La puissante organisation des compagnies leur a permis d’exécuter tous ces travaux, et à cette occasion il n’est pas sans intérêt de signaler une fois de plus les avantages du système qui a prévalu dans la constitution de nos chemins de fer, contrairement à l’opinion qui recommandait de laisser cette grande industrie entre les mains de l’état. L’état, on peut le dire, n’eût pas mieux fait pour mettre à profit le mécanisme des ateliers, et il est douteux qu’il eût maintenu chez les ouvriers l’esprit de discipline et d’ordre, qui, sous la direction des compagnies, a résisté aux excitations de la propagande démagogique. Les compagnies concessionnaires, avec leurs capitaux et leur crédit, sont en mesure de pourvoir aux installations les plus coûteuses que réclame un service public, et, comme elles sont responsables de ce service, elles s’outillent largement de manière à parer en temps normal à toutes les éventualités, ce que l’état, qui ne serait pas lié par un cahier des charges ni soumis à la même responsabilité, ne se croirait point tenu de faire à un égal degré. Quant à la main-d’œuvre, les compagnies ont intérêt à se la procurer dans les meilleures conditions, à la rémunérer convenablement, et à observer dans leurs ateliers, comme dans les diverses branches de leur service, une hiérarchie régulière. Il leur est loisible de pratiquer des combinaisons économiques qui augmentent réellement le salaire et le bien-être des ouvriers. Sous ce rapport, plusieurs compagnies françaises ont obtenu des résultats très remarquables, et elles ont donné l’exemple aux grandes entreprises, que la révolution industrielle, procédant aujourd’hui par la concentration du travail, tend à multiplier.

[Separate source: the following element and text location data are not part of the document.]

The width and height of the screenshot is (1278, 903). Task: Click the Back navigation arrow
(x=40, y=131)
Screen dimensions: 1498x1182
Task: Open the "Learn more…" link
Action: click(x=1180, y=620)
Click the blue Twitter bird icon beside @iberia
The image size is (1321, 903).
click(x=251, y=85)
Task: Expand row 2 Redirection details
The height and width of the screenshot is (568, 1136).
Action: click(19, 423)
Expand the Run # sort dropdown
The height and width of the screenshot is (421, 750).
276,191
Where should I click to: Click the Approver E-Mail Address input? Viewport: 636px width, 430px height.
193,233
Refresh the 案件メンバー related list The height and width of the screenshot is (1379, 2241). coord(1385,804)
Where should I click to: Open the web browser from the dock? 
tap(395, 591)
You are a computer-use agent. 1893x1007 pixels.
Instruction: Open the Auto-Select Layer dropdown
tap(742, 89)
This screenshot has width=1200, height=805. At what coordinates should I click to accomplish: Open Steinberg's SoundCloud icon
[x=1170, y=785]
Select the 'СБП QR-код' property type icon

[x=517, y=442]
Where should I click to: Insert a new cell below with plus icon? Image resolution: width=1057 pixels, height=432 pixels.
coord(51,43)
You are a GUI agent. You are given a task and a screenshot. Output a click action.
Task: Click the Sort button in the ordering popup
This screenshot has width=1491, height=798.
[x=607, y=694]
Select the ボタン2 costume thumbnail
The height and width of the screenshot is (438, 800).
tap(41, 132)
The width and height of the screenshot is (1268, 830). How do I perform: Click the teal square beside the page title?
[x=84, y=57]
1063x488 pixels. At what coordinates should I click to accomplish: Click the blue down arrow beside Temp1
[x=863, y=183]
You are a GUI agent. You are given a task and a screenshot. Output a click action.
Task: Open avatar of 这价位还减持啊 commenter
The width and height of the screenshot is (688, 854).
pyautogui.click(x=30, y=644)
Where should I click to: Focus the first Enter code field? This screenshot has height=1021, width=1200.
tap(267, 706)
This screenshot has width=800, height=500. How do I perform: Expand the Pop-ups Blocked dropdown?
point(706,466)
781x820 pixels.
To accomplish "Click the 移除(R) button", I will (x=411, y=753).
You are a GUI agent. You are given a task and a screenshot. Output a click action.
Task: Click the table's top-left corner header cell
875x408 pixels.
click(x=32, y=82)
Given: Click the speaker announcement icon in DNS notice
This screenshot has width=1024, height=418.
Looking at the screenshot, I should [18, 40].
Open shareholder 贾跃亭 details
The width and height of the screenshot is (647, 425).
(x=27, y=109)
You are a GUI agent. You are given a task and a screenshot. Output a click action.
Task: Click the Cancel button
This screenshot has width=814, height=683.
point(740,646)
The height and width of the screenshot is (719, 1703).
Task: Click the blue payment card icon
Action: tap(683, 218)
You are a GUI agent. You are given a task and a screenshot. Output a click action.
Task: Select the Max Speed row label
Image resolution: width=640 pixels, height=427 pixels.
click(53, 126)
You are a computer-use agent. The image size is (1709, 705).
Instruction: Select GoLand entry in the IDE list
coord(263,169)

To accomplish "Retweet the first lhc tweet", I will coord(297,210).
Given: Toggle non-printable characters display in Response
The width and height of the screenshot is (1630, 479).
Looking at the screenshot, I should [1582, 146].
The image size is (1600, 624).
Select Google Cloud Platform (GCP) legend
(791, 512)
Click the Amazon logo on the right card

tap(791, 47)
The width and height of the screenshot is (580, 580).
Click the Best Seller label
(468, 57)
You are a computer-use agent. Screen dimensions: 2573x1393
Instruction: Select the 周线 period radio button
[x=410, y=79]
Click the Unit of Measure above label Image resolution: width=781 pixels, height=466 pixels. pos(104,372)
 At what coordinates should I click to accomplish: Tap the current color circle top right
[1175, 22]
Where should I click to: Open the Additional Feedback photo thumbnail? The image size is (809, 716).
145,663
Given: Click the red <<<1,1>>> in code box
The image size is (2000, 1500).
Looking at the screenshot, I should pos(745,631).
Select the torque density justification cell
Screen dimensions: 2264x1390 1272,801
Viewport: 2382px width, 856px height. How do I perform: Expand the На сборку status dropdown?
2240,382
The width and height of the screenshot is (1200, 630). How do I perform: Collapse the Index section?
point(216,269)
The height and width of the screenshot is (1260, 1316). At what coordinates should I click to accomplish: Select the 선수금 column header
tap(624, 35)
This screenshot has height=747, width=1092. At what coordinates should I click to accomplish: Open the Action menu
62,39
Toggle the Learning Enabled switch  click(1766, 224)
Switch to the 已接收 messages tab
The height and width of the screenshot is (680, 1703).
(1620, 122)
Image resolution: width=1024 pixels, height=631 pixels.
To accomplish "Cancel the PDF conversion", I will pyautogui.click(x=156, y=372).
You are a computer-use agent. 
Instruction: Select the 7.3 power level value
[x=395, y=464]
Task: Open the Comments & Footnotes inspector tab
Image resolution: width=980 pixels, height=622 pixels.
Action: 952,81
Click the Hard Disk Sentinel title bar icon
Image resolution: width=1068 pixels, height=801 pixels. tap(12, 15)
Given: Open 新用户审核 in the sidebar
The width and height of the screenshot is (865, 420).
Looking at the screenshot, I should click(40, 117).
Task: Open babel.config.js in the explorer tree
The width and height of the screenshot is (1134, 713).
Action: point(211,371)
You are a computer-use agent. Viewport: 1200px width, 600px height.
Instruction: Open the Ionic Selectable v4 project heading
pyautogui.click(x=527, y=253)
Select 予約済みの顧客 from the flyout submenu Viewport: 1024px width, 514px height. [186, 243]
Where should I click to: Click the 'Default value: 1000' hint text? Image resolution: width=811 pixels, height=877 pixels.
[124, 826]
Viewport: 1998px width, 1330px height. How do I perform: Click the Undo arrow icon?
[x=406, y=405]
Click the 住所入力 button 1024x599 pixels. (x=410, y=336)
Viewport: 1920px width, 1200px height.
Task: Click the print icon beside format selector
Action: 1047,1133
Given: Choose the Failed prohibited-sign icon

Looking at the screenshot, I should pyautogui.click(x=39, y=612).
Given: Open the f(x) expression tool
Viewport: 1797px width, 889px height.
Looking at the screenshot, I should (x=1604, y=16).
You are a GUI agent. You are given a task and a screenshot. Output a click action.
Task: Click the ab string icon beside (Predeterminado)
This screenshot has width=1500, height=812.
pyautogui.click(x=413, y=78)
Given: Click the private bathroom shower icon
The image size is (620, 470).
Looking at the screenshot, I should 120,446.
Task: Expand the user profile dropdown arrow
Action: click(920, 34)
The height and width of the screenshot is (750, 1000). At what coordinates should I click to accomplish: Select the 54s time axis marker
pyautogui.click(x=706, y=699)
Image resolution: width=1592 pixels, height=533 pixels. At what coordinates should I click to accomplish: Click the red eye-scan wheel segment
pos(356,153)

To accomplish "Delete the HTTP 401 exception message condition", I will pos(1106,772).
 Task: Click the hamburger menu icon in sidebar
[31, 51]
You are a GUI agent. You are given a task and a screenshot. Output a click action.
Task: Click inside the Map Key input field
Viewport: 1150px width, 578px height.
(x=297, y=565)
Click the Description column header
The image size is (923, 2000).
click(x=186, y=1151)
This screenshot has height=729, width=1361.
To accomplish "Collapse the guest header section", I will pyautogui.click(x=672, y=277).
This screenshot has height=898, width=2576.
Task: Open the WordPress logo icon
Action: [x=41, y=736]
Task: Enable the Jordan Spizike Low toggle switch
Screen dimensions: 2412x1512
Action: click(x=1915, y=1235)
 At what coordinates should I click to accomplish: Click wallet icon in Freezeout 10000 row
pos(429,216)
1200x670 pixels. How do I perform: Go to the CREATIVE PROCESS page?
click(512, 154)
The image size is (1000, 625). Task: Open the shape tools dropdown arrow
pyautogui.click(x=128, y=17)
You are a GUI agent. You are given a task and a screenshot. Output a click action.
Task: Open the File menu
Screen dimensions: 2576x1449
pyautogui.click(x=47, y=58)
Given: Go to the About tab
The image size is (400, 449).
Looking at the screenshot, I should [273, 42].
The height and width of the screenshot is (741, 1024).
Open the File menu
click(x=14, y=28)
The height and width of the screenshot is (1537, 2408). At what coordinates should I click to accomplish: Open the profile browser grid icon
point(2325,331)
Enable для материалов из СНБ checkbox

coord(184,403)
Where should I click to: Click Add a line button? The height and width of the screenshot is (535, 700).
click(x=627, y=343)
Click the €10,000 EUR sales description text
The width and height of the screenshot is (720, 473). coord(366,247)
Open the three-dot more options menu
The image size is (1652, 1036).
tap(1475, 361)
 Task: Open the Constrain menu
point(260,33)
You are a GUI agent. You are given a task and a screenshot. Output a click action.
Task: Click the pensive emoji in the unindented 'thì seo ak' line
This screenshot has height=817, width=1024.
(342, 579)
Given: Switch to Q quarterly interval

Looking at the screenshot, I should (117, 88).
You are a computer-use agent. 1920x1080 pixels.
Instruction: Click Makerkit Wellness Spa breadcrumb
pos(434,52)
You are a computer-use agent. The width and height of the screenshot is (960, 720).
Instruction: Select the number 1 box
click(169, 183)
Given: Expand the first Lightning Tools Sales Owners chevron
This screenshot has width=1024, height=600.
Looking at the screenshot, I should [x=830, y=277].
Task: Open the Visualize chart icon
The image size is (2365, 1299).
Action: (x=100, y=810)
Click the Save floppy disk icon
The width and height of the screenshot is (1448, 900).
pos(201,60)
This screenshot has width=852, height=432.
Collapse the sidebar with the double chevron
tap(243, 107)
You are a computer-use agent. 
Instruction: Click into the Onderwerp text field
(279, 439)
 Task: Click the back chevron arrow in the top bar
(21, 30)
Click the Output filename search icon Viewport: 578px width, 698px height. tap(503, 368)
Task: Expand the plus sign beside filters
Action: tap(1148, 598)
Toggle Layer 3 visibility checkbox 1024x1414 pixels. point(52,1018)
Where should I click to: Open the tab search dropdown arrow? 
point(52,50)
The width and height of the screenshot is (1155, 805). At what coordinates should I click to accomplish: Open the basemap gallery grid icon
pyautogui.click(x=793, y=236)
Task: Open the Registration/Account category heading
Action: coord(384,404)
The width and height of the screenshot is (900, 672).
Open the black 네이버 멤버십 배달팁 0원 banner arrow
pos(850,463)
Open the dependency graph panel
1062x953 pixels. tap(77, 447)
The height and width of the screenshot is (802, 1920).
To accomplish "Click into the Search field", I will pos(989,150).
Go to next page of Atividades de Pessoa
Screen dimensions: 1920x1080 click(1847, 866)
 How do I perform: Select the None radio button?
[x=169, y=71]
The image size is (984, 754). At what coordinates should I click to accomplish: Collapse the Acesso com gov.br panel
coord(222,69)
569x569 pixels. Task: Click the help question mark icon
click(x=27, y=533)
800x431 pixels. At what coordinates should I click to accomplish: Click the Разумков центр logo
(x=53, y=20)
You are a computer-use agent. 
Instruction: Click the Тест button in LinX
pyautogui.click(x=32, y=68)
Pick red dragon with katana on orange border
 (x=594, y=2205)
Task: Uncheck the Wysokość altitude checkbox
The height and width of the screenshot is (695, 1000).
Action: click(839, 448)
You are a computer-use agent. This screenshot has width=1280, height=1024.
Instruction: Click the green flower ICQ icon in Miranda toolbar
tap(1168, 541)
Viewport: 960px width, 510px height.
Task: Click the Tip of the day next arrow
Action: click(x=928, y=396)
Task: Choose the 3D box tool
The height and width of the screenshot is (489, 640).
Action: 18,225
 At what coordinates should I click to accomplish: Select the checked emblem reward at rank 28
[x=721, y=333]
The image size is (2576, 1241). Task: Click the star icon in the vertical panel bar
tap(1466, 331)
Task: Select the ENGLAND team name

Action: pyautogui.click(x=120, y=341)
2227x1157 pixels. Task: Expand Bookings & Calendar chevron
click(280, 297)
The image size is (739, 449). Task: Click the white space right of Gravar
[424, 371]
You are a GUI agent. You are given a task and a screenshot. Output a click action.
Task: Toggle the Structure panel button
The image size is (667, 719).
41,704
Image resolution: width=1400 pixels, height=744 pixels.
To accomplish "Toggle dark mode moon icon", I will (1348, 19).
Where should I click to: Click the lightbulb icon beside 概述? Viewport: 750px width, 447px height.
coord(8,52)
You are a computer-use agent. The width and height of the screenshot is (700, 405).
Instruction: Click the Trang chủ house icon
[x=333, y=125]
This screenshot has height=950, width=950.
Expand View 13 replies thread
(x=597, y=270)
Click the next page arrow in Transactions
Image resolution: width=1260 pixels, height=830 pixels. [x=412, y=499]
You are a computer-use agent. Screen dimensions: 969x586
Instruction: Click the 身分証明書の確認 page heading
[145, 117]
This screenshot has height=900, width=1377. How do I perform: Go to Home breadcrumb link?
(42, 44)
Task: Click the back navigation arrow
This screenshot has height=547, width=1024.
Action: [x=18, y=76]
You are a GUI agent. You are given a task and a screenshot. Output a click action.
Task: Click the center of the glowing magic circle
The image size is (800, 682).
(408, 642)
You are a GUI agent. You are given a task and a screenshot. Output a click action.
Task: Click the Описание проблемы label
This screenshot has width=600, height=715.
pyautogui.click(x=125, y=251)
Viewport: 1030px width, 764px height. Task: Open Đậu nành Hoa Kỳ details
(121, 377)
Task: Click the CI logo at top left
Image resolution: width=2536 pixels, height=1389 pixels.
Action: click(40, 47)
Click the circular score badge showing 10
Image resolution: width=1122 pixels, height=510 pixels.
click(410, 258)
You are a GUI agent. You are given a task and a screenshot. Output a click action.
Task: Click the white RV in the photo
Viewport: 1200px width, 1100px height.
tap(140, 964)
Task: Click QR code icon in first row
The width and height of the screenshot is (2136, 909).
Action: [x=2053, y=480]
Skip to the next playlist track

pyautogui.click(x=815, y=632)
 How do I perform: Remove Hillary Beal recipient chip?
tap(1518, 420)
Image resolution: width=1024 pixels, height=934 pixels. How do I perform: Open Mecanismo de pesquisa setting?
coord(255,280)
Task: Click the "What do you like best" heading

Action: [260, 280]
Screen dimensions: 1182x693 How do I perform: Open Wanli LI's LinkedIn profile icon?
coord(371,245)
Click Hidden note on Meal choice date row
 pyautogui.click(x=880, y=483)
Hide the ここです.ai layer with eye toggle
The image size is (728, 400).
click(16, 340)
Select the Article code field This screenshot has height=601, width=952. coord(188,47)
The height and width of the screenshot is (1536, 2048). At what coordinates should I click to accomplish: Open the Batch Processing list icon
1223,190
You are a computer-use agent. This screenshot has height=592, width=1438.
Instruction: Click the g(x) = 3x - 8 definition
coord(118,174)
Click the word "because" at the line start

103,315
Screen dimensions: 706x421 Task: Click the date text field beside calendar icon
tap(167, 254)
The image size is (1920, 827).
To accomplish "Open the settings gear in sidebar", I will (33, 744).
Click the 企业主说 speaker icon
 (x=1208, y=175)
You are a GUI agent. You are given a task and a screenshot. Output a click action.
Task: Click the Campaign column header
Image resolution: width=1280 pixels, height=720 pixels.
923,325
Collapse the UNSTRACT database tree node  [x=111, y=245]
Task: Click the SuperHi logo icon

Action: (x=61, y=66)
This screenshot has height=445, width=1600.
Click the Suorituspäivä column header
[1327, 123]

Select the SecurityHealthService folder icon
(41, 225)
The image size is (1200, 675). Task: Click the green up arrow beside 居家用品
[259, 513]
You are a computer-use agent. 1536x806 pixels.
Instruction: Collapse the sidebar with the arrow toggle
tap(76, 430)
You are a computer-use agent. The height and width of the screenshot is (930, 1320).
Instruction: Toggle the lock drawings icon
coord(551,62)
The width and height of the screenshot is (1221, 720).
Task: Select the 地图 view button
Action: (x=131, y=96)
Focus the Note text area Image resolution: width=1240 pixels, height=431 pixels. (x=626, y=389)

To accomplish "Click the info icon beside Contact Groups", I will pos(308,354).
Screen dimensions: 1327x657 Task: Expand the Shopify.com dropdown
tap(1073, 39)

Contenus dans les limites d’un budget fixe qui est préparé et voté un an à l’avance, les ateliers de l’état ne peuvent que très difficilement appliquer ces améliorations qui sont toujours accompagnées de certains risques financiers auxquels les compagnies se résignent plus librement. Enfin les usines de l’état subissent directement le contre-coup des révolutions. La chute d’un gouvernement équivaut pour elles à un changement de patron. Les liens de la hiérarchie se détendent, la discipline s’altère, et le désordre arrive.

Les ouvriers des compagnies sont exposés, comme les ouvriers des industries privées, à la contagion des grèves. On les a vus quelquefois et on les verra encore exprimer des plaintes ou des prétentions exagérées, c’est une loi générale, et la nature humaine

  1. La compagnie du Midi a également mis à la disposition de la défense nationale ses ateliers de Bordeaux, qui ont exécuté des travaux considérables, construction du matériel roulant, transformation des fusils, fabrication d’accessoires d’armes, etc.